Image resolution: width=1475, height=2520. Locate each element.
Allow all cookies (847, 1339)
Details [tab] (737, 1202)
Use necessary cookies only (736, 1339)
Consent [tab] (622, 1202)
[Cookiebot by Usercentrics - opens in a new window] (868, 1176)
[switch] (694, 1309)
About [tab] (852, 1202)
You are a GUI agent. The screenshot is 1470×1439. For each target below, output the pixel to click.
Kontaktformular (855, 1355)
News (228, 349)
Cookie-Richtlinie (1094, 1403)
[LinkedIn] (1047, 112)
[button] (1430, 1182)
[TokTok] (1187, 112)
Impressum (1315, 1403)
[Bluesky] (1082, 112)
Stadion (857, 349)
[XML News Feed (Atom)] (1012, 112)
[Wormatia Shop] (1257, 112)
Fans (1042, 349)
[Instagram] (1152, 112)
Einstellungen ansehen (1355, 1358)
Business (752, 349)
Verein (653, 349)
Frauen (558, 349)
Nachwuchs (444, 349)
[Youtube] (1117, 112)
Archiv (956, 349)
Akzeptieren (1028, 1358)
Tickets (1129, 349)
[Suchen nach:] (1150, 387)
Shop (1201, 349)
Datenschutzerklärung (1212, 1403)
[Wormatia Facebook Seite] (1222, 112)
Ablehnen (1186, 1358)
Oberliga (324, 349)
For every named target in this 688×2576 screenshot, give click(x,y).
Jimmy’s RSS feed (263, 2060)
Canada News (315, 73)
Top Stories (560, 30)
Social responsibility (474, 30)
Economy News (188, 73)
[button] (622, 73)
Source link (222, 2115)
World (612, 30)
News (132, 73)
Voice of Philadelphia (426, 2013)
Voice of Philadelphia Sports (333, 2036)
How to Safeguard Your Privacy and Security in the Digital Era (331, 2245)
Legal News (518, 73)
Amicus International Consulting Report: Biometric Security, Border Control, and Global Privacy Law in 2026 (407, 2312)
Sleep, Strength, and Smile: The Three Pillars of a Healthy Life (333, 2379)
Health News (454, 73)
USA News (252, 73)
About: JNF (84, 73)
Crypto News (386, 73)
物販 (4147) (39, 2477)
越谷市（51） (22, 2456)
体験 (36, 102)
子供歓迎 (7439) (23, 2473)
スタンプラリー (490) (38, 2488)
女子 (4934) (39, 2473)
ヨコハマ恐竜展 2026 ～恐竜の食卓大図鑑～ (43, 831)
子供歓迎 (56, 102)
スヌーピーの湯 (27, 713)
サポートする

================

Wherever a line in the records contains the word "Security", copy that line.

How to Safeguard Your Privacy and Security in the Digital Era (331, 2245)
Amicus International Consulting Report: Biometric Security, Border Control, and Global Privacy Law in 2026 (407, 2312)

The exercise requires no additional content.